■ Task item:
Only the pictures should be left out; write out all other data exactly.

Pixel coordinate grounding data

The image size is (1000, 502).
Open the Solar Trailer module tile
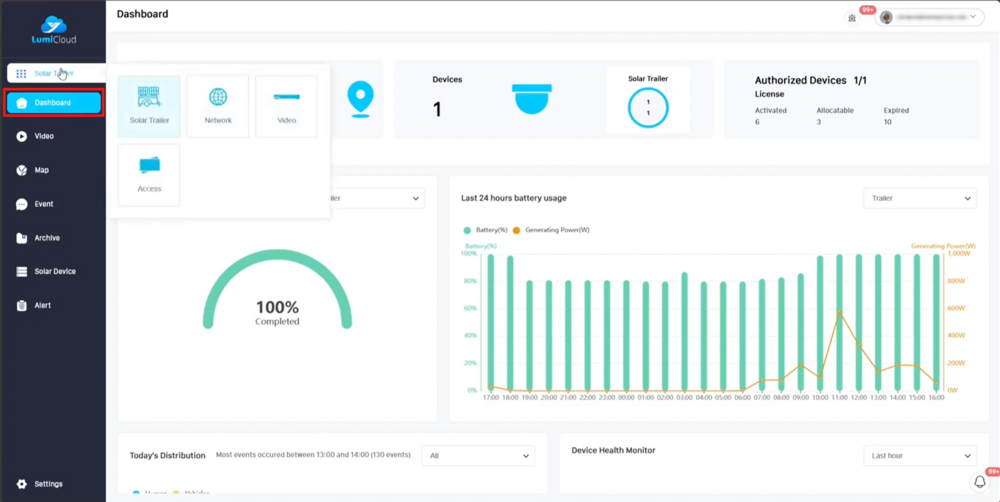[149, 106]
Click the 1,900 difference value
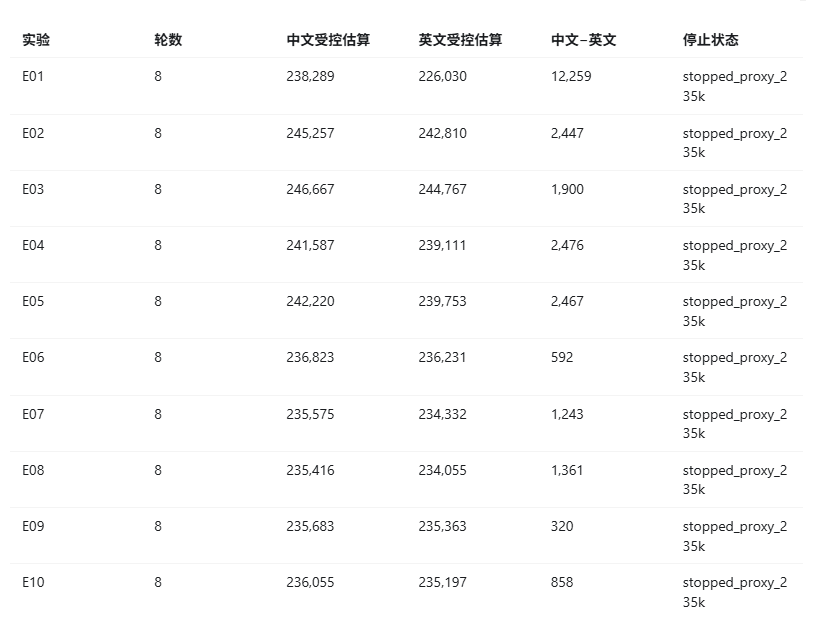The width and height of the screenshot is (815, 622). [x=567, y=189]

■ Answer to this problem:
The image size is (1000, 502).
Open the Solar Trailer module tile
[149, 106]
Click the 1,900 difference value
The width and height of the screenshot is (815, 622). [x=567, y=189]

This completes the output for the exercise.